═══ Provided information

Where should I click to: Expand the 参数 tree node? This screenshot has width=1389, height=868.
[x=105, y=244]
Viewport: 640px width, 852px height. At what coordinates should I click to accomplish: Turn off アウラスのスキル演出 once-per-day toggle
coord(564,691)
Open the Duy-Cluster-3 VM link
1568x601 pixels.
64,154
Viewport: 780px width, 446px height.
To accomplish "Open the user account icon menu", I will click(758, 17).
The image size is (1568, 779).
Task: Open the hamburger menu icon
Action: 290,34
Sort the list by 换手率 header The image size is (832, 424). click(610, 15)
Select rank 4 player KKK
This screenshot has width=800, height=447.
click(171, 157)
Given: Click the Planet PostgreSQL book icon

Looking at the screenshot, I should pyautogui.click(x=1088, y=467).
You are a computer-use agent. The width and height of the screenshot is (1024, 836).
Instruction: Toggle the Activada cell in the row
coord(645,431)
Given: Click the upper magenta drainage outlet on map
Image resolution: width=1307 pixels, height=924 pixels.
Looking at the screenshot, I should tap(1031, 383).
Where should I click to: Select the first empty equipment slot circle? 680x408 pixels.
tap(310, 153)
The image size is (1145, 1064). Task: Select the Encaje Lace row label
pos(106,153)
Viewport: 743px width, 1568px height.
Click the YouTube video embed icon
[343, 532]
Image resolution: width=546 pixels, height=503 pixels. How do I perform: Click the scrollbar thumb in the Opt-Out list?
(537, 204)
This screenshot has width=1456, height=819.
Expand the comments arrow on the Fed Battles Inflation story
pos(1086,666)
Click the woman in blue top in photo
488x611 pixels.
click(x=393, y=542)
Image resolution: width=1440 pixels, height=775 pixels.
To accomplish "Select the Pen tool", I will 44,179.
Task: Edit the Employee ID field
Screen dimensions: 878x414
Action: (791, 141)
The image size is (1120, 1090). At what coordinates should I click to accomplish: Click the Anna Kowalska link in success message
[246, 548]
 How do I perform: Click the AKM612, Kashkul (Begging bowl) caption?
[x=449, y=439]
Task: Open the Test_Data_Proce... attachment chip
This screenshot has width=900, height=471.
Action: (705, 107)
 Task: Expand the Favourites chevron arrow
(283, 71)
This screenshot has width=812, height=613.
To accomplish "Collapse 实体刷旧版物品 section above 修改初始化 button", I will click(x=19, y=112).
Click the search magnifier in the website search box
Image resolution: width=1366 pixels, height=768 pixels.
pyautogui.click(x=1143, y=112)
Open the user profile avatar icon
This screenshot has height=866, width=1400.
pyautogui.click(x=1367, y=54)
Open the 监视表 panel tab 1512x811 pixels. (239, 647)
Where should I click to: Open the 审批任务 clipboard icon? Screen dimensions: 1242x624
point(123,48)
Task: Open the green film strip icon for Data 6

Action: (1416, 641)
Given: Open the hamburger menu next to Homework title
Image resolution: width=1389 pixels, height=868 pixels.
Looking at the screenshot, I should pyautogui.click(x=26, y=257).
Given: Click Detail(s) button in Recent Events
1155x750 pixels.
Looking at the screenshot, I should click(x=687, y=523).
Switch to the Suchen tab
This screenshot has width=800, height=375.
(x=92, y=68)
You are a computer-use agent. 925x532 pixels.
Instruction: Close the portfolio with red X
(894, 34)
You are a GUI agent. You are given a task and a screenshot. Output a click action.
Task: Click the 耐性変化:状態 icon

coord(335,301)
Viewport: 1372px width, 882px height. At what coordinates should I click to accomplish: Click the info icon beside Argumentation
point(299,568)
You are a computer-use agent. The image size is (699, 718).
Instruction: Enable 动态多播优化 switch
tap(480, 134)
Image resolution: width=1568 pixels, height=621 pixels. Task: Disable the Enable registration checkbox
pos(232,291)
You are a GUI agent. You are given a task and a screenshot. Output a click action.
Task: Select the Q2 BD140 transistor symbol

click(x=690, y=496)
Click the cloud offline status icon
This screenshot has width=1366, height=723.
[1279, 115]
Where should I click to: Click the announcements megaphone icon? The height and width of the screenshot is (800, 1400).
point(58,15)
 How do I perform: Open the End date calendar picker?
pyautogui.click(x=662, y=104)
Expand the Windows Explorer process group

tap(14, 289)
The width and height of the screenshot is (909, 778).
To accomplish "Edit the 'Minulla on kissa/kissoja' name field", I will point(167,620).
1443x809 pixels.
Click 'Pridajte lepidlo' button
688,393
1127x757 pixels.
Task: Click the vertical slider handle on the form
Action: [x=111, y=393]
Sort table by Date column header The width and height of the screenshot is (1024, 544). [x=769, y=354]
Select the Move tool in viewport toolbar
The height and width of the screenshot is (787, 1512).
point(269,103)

══════

Exercise description:
Lay out the material above as a JSON list of strings, one string for each line, leaving out blank lines.

Result below:
[
  "Where should I click to: Expand the 参数 tree node? This screenshot has width=1389, height=868.",
  "[x=105, y=244]",
  "Viewport: 640px width, 852px height. At what coordinates should I click to accomplish: Turn off アウラスのスキル演出 once-per-day toggle",
  "coord(564,691)",
  "Open the Duy-Cluster-3 VM link",
  "1568x601 pixels.",
  "64,154",
  "Viewport: 780px width, 446px height.",
  "To accomplish \"Open the user account icon menu\", I will click(758, 17).",
  "The image size is (1568, 779).",
  "Task: Open the hamburger menu icon",
  "Action: 290,34",
  "Sort the list by 换手率 header The image size is (832, 424). click(610, 15)",
  "Select rank 4 player KKK",
  "This screenshot has width=800, height=447.",
  "click(171, 157)",
  "Given: Click the Planet PostgreSQL book icon",
  "Looking at the screenshot, I should pyautogui.click(x=1088, y=467).",
  "You are a computer-use agent. The width and height of the screenshot is (1024, 836).",
  "Instruction: Toggle the Activada cell in the row",
  "coord(645,431)",
  "Given: Click the upper magenta drainage outlet on map",
  "Image resolution: width=1307 pixels, height=924 pixels.",
  "Looking at the screenshot, I should tap(1031, 383).",
  "Where should I click to: Select the first empty equipment slot circle? 680x408 pixels.",
  "tap(310, 153)",
  "The image size is (1145, 1064). Task: Select the Encaje Lace row label",
  "pos(106,153)",
  "Viewport: 743px width, 1568px height.",
  "Click the YouTube video embed icon",
  "[343, 532]",
  "Image resolution: width=546 pixels, height=503 pixels. How do I perform: Click the scrollbar thumb in the Opt-Out list?",
  "(537, 204)",
  "This screenshot has width=1456, height=819.",
  "Expand the comments arrow on the Fed Battles Inflation story",
  "pos(1086,666)",
  "Click the woman in blue top in photo",
  "488x611 pixels.",
  "click(x=393, y=542)",
  "Image resolution: width=1440 pixels, height=775 pixels.",
  "To accomplish \"Select the Pen tool\", I will 44,179.",
  "Task: Edit the Employee ID field",
  "Screen dimensions: 878x414",
  "Action: (791, 141)",
  "The image size is (1120, 1090). At what coordinates should I click to accomplish: Click the Anna Kowalska link in success message",
  "[246, 548]",
  " How do I perform: Click the AKM612, Kashkul (Begging bowl) caption?",
  "[x=449, y=439]",
  "Task: Open the Test_Data_Proce... attachment chip",
  "This screenshot has width=900, height=471.",
  "Action: (705, 107)",
  " Task: Expand the Favourites chevron arrow",
  "(283, 71)",
  "This screenshot has width=812, height=613.",
  "To accomplish \"Collapse 实体刷旧版物品 section above 修改初始化 button\", I will click(x=19, y=112).",
  "Click the search magnifier in the website search box",
  "Image resolution: width=1366 pixels, height=768 pixels.",
  "pyautogui.click(x=1143, y=112)",
  "Open the user profile avatar icon",
  "This screenshot has height=866, width=1400.",
  "pyautogui.click(x=1367, y=54)",
  "Open the 监视表 panel tab 1512x811 pixels. (239, 647)",
  "Where should I click to: Open the 审批任务 clipboard icon? Screen dimensions: 1242x624",
  "point(123,48)",
  "Task: Open the green film strip icon for Data 6",
  "Action: (1416, 641)",
  "Given: Open the hamburger menu next to Homework title",
  "Image resolution: width=1389 pixels, height=868 pixels.",
  "Looking at the screenshot, I should pyautogui.click(x=26, y=257).",
  "Given: Click Detail(s) button in Recent Events",
  "1155x750 pixels.",
  "Looking at the screenshot, I should click(x=687, y=523).",
  "Switch to the Suchen tab",
  "This screenshot has width=800, height=375.",
  "(x=92, y=68)",
  "You are a computer-use agent. 925x532 pixels.",
  "Instruction: Close the portfolio with red X",
  "(894, 34)",
  "You are a GUI agent. You are given a task and a screenshot. Output a click action.",
  "Task: Click the 耐性変化:状態 icon",
  "coord(335,301)",
  "Viewport: 1372px width, 882px height. At what coordinates should I click to accomplish: Click the info icon beside Argumentation",
  "point(299,568)",
  "You are a computer-use agent. The image size is (699, 718).",
  "Instruction: Enable 动态多播优化 switch",
  "tap(480, 134)",
  "Image resolution: width=1568 pixels, height=621 pixels. Task: Disable the Enable registration checkbox",
  "pos(232,291)",
  "You are a GUI agent. You are given a task and a screenshot. Output a click action.",
  "Task: Select the Q2 BD140 transistor symbol",
  "click(x=690, y=496)",
  "Click the cloud offline status icon",
  "This screenshot has width=1366, height=723.",
  "[1279, 115]",
  "Where should I click to: Click the announcements megaphone icon? The height and width of the screenshot is (800, 1400).",
  "point(58,15)",
  " How do I perform: Open the End date calendar picker?",
  "pyautogui.click(x=662, y=104)",
  "Expand the Windows Explorer process group",
  "tap(14, 289)",
  "The width and height of the screenshot is (909, 778).",
  "To accomplish \"Edit the 'Minulla on kissa/kissoja' name field\", I will point(167,620).",
  "1443x809 pixels.",
  "Click 'Pridajte lepidlo' button",
  "688,393",
  "1127x757 pixels.",
  "Task: Click the vertical slider handle on the form",
  "Action: [x=111, y=393]",
  "Sort table by Date column header The width and height of the screenshot is (1024, 544). [x=769, y=354]",
  "Select the Move tool in viewport toolbar",
  "The height and width of the screenshot is (787, 1512).",
  "point(269,103)"
]